BEGIN Records to use
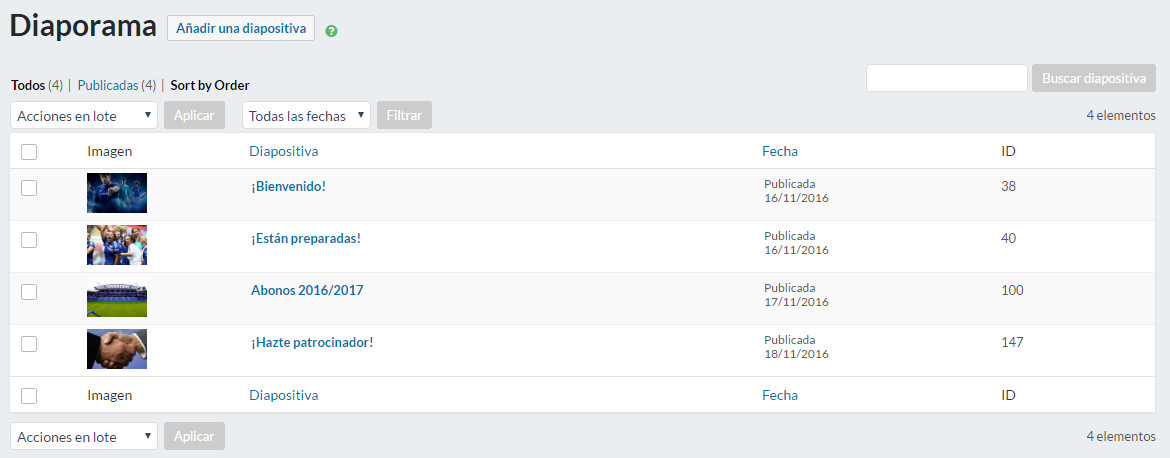Select the stadium thumbnail for Abonos 2016/2017
Viewport: 1170px width, 458px height.
pos(117,298)
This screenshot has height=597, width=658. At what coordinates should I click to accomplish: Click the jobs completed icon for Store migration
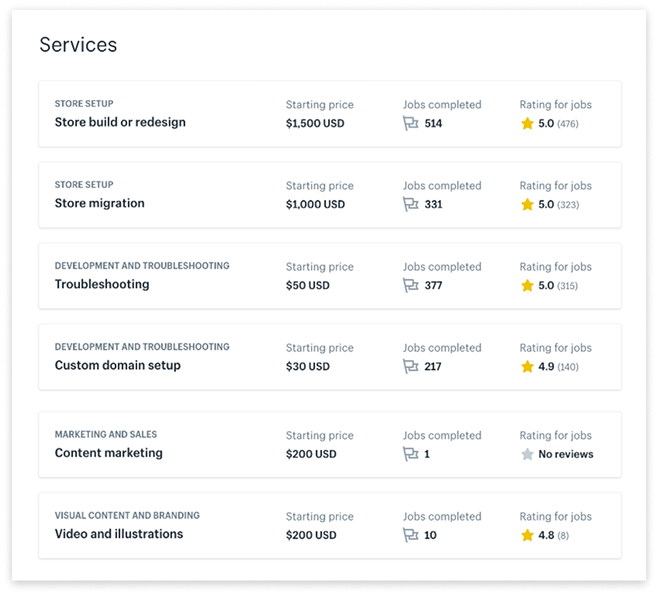pos(410,204)
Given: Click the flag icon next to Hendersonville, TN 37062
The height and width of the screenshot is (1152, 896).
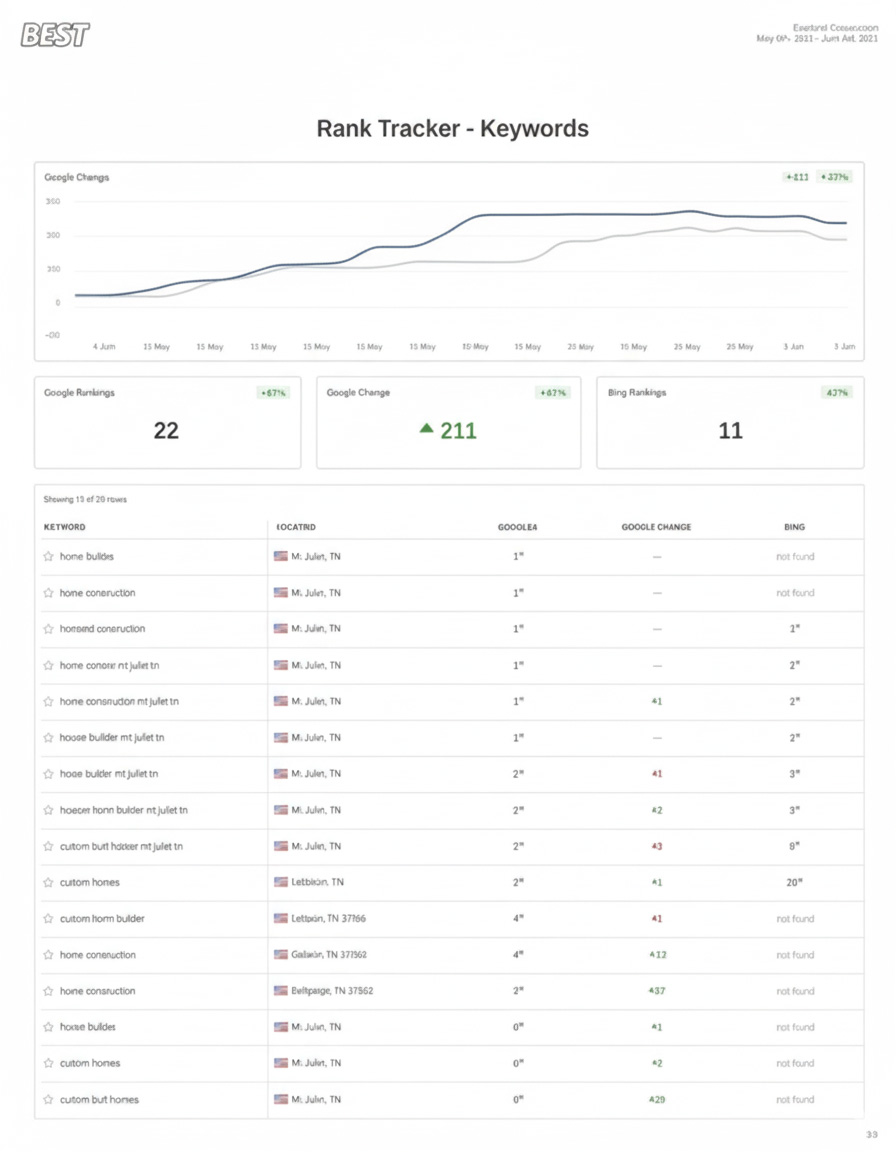Looking at the screenshot, I should click(281, 991).
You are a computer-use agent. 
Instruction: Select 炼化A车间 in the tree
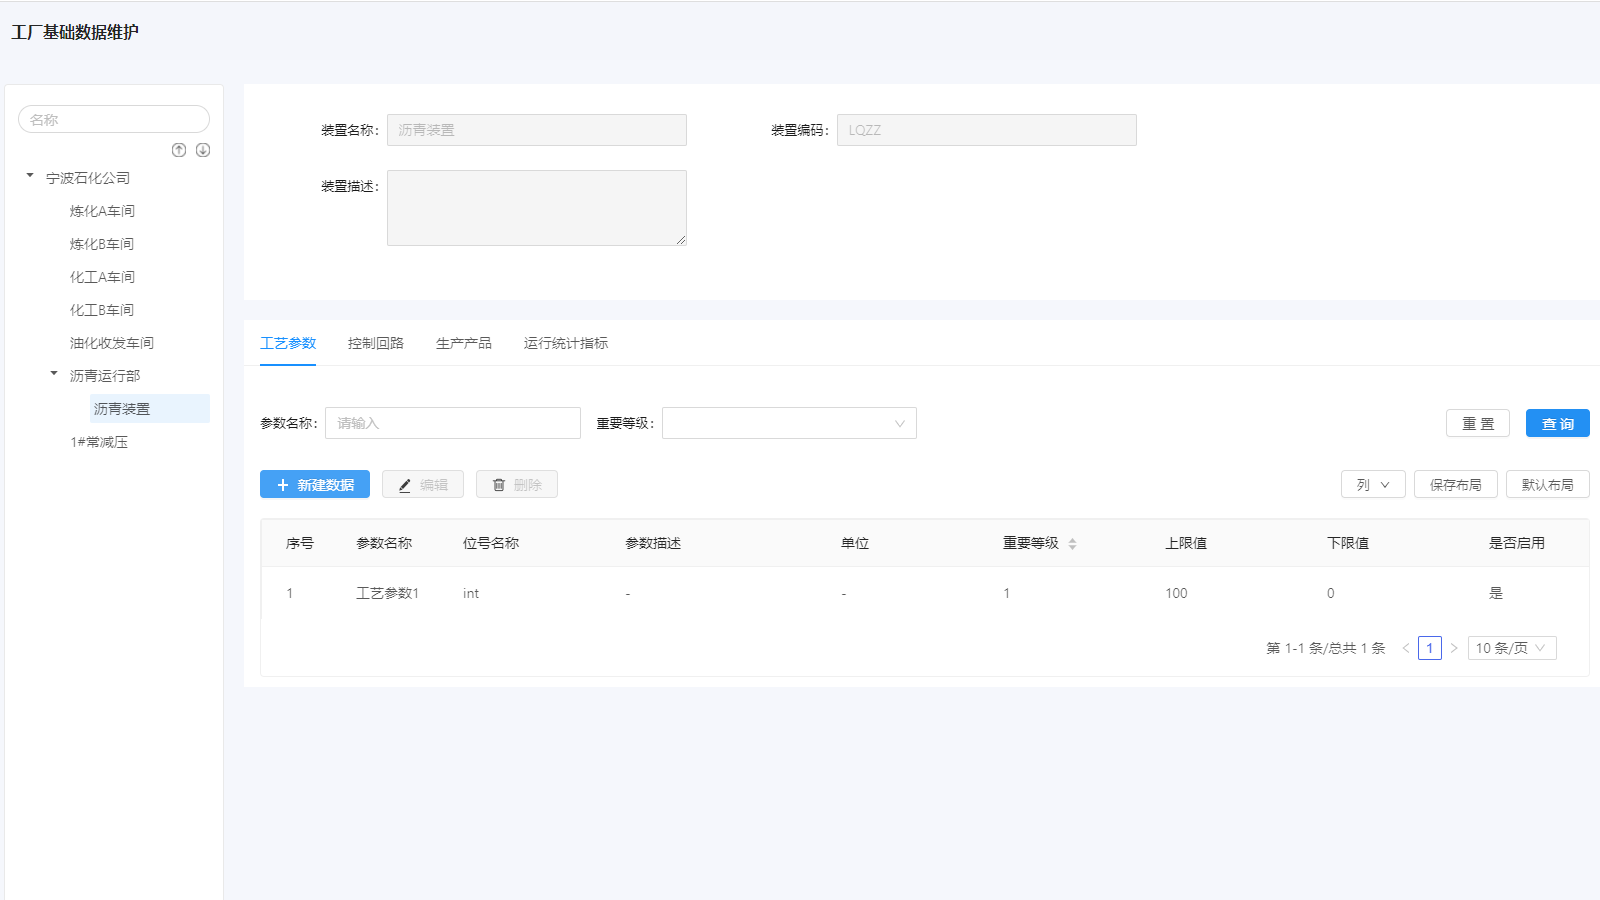pos(102,211)
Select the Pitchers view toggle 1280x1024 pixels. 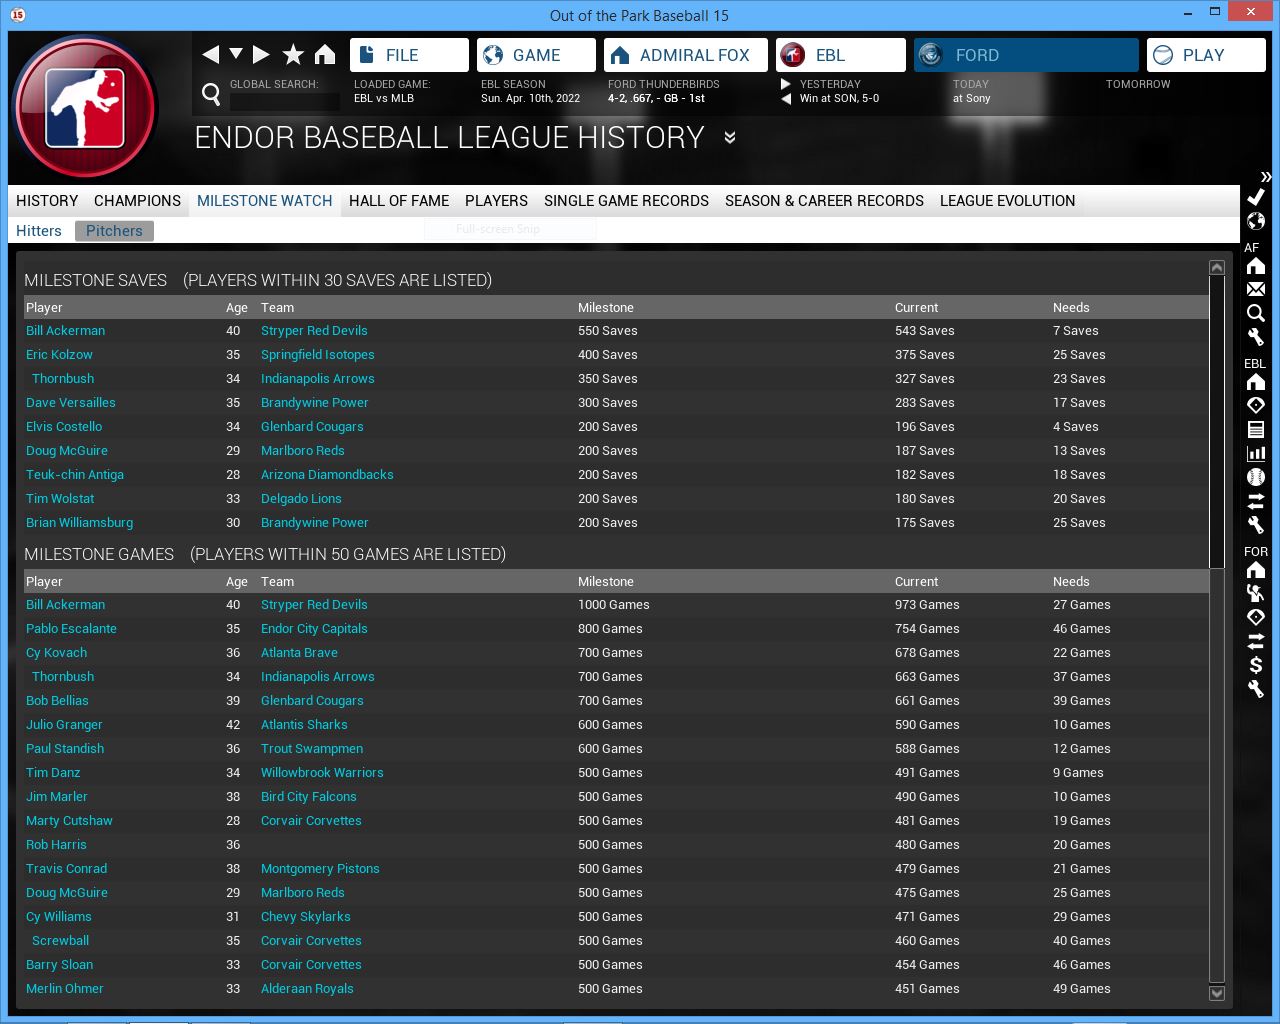(x=114, y=231)
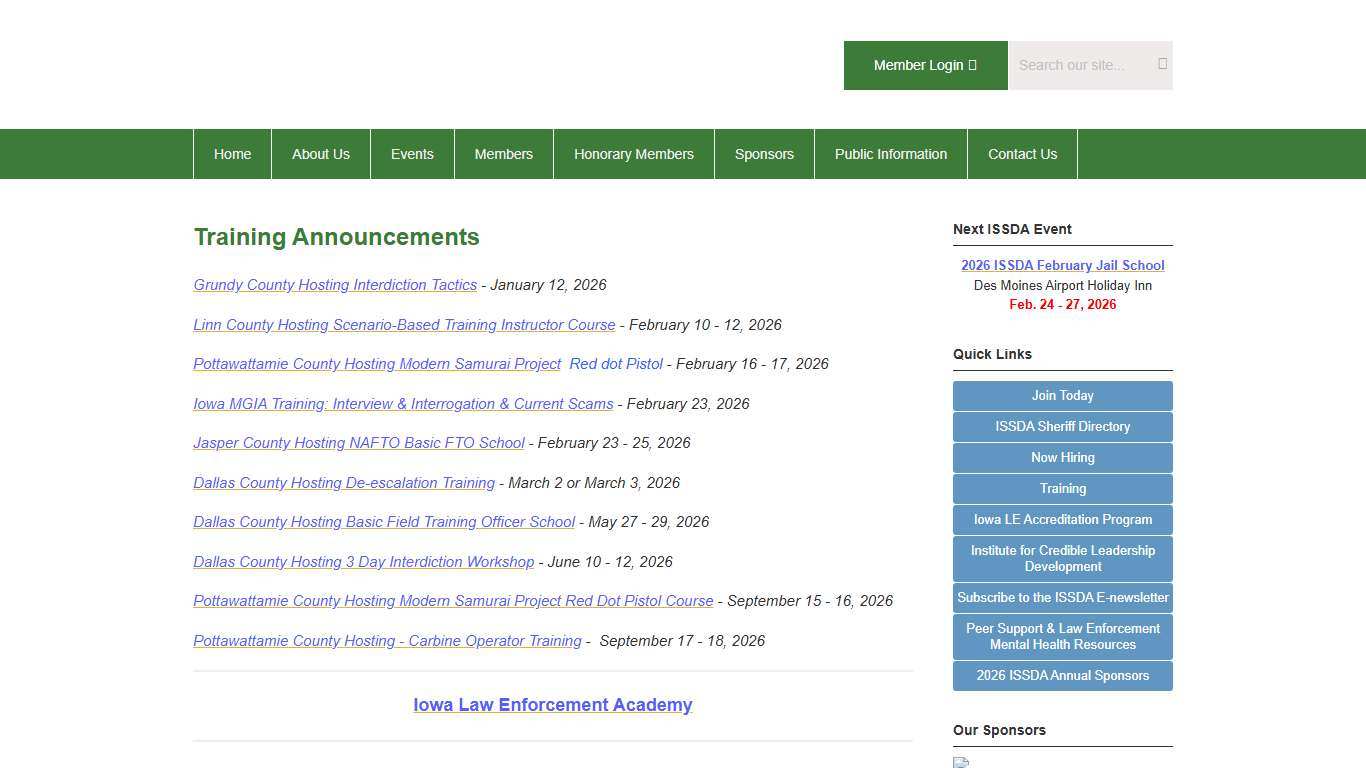
Task: Subscribe to the ISSDA E-newsletter
Action: pyautogui.click(x=1062, y=598)
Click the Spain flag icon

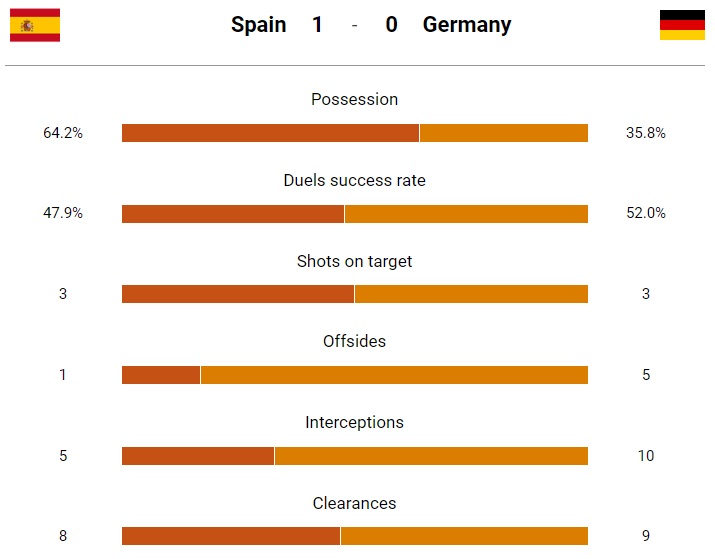pos(35,25)
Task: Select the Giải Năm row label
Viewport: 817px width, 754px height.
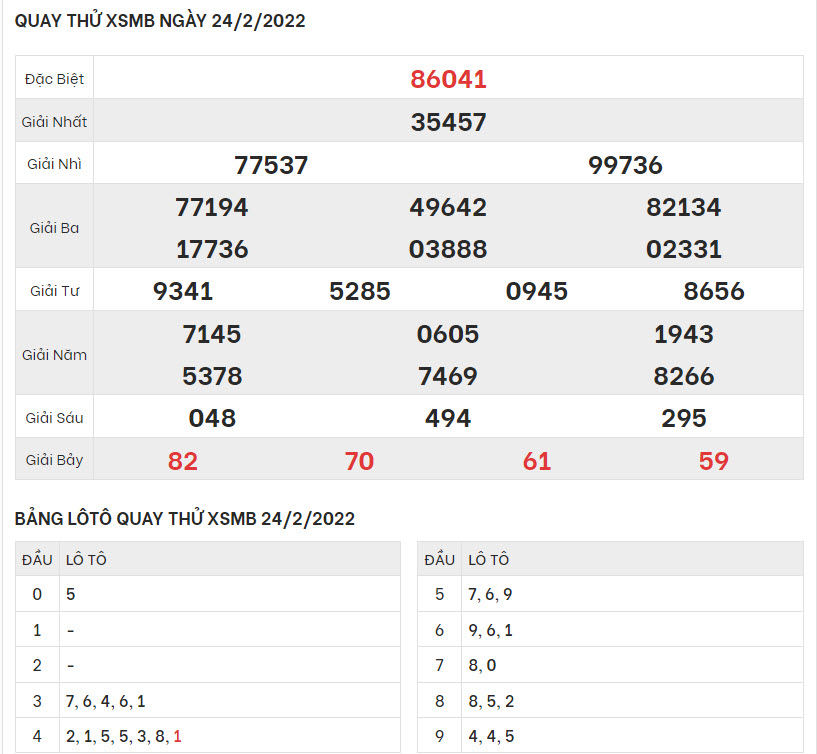Action: click(x=54, y=355)
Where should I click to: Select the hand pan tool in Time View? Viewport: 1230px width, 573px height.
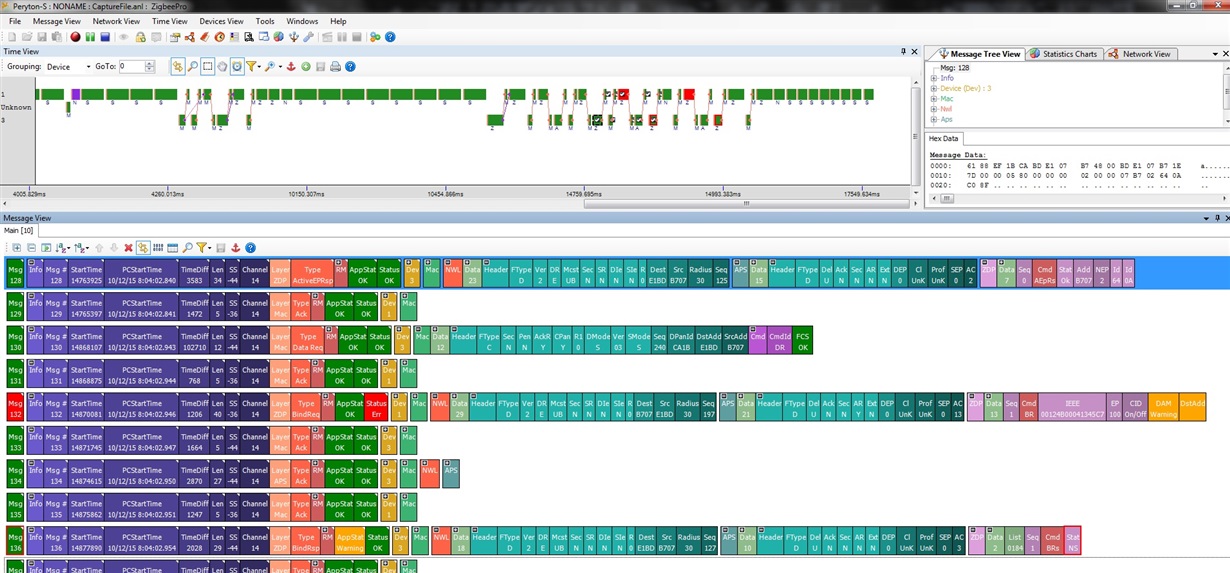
END Records to use
▶ Assignment
Omit the pictures and return exactly the lines from the line containing "Task: Select the Giải Năm row label" through the final line of the material above, both ends included.

▶ Output for this task
Task: Select the Giải Năm row label
Viewport: 817px width, 754px height.
Action: click(x=54, y=355)
Where should I click to: Select the hand pan tool in Time View? Viewport: 1230px width, 573px height.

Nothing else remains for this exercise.